(Data to use)

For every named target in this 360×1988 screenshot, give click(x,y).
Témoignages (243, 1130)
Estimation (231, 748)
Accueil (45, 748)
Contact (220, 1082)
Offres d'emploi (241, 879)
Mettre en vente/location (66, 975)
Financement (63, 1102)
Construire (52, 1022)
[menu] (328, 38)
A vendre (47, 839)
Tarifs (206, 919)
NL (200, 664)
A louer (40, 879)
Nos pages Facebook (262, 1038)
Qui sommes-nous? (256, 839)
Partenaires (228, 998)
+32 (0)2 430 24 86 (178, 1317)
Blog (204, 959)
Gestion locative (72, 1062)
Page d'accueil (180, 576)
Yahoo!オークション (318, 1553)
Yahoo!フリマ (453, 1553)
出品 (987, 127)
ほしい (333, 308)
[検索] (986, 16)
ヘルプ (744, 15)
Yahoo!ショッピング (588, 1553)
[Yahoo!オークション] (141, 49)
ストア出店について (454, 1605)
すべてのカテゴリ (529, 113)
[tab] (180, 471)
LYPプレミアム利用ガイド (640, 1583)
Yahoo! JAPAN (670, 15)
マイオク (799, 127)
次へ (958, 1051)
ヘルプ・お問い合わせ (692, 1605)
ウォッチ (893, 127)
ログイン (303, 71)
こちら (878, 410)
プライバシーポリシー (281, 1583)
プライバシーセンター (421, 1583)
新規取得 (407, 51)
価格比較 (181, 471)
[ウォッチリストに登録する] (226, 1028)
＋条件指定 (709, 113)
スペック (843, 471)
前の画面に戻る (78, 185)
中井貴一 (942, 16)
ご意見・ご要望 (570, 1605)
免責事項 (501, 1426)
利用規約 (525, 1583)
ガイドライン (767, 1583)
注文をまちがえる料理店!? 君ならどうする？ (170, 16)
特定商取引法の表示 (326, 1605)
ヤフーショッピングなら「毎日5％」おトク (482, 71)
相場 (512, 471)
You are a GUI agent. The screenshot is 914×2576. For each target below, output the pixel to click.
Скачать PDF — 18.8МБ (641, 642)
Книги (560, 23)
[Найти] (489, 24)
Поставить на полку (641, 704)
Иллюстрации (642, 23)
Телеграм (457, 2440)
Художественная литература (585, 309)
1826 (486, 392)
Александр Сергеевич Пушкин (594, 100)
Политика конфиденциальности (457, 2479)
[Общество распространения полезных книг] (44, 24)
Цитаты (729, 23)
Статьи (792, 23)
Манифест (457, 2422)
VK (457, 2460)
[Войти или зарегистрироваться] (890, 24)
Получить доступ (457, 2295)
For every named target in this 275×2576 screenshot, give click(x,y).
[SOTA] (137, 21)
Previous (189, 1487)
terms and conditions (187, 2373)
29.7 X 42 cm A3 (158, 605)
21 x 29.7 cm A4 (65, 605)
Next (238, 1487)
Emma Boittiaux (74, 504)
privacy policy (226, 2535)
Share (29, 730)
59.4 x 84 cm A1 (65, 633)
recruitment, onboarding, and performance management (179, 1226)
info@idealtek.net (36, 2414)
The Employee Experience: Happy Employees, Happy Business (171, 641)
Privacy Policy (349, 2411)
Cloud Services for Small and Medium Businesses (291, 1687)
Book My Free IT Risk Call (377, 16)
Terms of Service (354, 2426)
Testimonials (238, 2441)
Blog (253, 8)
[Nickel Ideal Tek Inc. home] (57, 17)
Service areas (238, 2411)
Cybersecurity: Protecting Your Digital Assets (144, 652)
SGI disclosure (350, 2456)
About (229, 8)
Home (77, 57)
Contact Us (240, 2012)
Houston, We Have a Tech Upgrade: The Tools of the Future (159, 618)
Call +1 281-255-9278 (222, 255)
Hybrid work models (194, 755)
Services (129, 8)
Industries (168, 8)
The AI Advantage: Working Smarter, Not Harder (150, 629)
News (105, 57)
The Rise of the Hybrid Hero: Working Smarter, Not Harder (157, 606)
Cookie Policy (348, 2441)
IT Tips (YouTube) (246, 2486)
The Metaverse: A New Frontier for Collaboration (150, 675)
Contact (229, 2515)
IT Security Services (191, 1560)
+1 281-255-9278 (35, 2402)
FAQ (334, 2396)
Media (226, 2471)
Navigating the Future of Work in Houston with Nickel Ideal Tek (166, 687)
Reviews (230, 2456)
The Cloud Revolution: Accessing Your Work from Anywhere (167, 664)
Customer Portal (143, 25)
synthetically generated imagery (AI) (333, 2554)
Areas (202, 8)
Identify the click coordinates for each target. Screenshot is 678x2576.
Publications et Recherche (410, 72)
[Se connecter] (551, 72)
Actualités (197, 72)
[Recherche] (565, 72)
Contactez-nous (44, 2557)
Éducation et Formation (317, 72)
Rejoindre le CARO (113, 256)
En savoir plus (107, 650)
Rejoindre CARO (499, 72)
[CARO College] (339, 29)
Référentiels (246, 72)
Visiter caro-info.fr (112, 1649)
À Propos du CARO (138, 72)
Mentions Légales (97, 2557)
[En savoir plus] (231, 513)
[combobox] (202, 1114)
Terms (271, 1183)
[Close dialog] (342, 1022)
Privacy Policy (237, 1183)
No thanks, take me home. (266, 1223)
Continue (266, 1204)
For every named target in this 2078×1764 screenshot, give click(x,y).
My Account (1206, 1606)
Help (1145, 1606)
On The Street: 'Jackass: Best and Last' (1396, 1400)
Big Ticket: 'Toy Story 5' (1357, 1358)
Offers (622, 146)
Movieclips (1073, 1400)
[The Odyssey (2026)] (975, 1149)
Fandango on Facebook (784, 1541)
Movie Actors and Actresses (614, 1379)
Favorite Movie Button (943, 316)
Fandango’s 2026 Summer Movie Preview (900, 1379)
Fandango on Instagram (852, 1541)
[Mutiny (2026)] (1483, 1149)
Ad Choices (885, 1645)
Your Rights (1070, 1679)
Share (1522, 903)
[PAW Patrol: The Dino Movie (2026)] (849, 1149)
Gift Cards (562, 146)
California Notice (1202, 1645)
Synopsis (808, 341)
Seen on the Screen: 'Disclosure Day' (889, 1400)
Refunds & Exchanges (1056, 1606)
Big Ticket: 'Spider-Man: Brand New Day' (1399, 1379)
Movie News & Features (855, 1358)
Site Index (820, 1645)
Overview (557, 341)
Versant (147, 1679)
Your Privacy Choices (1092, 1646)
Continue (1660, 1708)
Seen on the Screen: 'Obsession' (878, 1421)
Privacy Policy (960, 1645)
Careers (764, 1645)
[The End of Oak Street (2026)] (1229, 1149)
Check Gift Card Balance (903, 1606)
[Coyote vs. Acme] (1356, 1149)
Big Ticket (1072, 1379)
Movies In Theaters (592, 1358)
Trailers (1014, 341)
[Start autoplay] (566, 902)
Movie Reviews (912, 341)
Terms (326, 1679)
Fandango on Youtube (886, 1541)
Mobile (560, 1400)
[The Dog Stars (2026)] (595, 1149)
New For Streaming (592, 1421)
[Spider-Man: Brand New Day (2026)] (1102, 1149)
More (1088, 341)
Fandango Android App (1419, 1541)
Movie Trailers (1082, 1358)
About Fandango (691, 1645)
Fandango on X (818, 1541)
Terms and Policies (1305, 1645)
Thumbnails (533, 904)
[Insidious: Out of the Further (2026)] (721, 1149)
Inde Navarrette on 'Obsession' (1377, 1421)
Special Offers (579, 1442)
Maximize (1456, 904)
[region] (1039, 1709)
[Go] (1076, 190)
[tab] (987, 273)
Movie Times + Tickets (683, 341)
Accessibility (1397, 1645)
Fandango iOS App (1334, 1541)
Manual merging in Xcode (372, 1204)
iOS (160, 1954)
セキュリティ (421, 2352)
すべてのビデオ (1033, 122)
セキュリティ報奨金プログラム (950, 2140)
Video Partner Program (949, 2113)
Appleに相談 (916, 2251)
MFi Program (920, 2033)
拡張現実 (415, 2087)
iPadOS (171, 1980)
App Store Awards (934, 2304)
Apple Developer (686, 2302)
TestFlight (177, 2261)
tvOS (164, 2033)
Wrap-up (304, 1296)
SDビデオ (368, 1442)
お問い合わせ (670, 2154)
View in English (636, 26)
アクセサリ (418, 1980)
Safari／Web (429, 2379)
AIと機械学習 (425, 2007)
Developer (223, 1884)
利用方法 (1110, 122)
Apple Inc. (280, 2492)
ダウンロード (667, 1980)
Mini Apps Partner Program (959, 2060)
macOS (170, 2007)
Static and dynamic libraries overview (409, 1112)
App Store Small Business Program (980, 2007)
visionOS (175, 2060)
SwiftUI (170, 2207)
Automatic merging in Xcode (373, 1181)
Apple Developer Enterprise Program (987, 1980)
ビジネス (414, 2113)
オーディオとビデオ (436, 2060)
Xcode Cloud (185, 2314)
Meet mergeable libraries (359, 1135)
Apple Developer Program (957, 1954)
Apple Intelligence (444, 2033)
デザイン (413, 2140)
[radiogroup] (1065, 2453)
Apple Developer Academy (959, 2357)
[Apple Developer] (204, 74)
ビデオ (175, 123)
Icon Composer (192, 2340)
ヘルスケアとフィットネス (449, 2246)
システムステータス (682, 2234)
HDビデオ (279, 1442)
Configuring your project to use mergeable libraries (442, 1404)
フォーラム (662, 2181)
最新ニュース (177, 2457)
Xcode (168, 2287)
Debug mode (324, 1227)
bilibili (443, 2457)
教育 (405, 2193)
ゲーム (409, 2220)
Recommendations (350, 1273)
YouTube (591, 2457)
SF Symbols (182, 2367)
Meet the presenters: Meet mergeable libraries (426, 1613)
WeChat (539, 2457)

(End Data to use)

Work instructions ::
Write down again, exactly as given, only the lines above that fall from the line with "[menu] (328, 38)" to the line with "Иллюстрации (642, 23)", inclusive.

Answer section ::
[menu] (328, 38)
A vendre (47, 839)
Tarifs (206, 919)
NL (200, 664)
A louer (40, 879)
Nos pages Facebook (262, 1038)
Qui sommes-nous? (256, 839)
Partenaires (228, 998)
+32 (0)2 430 24 86 (178, 1317)
Blog (204, 959)
Gestion locative (72, 1062)
Page d'accueil (180, 576)
Yahoo!オークション (318, 1553)
Yahoo!フリマ (453, 1553)
出品 (987, 127)
ほしい (333, 308)
[検索] (986, 16)
ヘルプ (744, 15)
Yahoo!ショッピング (588, 1553)
[Yahoo!オークション] (141, 49)
ストア出店について (454, 1605)
すべてのカテゴリ (529, 113)
[tab] (180, 471)
LYPプレミアム利用ガイド (640, 1583)
Yahoo! JAPAN (670, 15)
マイオク (799, 127)
次へ (958, 1051)
ヘルプ・お問い合わせ (692, 1605)
ウォッチ (893, 127)
ログイン (303, 71)
こちら (878, 410)
プライバシーポリシー (281, 1583)
プライバシーセンター (421, 1583)
新規取得 (407, 51)
価格比較 (181, 471)
[ウォッチリストに登録する] (226, 1028)
＋条件指定 (709, 113)
スペック (843, 471)
前の画面に戻る (78, 185)
中井貴一 (942, 16)
ご意見・ご要望 (570, 1605)
免責事項 (501, 1426)
利用規約 (525, 1583)
ガイドライン (767, 1583)
注文をまちがえる料理店!? 君ならどうする？ (170, 16)
特定商取引法の表示 (326, 1605)
ヤフーショッピングなら「毎日5％」おトク (482, 71)
相場 (512, 471)
You are a GUI agent. The screenshot is 914×2576. For each target below, output the pixel to click.
Скачать PDF — 18.8МБ (641, 642)
Книги (560, 23)
[Найти] (489, 24)
Поставить на полку (641, 704)
Иллюстрации (642, 23)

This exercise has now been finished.